Conclusion on External Validity: Good generalisability to adult non-trauma emergency intubations in ED/ICU practice; extrapolation to trauma, prehospital, and markedly different resource contexts should be cautious.

Strengths & Limitations

  • Strengths:
    • Large, multicentre pragmatic randomised trial powered for a patient-centred endpoint (28-day in-hospital mortality).
    • High treatment adherence (99.2%) with clear physiological separation in haemodynamics.
    • Clinically relevant secondary endpoint (peri-intubation cardiovascular collapse) aligned with prior airway trials and implementation priorities.
  • Limitations:
    • Unblinded design, with potential influence on clinician-triggered components of the cardiovascular collapse composite (vasopressor initiation).
    • Exclusion of trauma and situations where clinicians required a specific agent may restrict inference in those high-stakes subgroups.
    • No direct measurement of adrenal function/cortisol response; the mechanistic pathway for etomidate-related harm could not be adjudicated.
    • Some safety signals (e.g., ventricular tachycardia) were collected after early events prompted additional ascertainment, and should be interpreted as hypothesis-generating.

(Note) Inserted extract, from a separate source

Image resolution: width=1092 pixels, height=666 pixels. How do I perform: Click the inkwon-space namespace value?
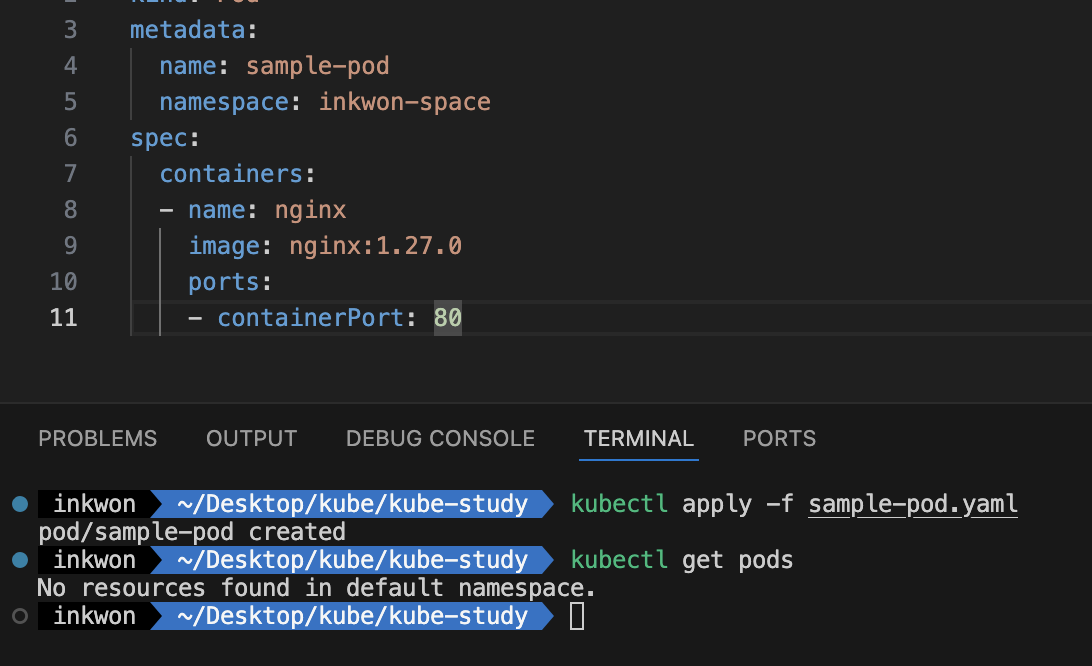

Interpretation & Why It Matters

  • Clinical implications
    • In adult non-trauma emergency intubation, ketamine did not improve 28-day in-hospital mortality compared with etomidate, but increased peri-intubation cardiovascular collapse and lowered nadir systolic blood pressure.
    • The absence of a mortality benefit (including in sepsis/septic shock) challenges the assumption that avoiding single-dose etomidate adrenal suppression yields a clinically important survival advantage in this setting.
    • Where ketamine is used (e.g., etomidate unavailable or contraindicated), the results support proactively anticipating haemodynamic deterioration (early vasopressor readiness, careful dose selection, RSI bundle optimisation).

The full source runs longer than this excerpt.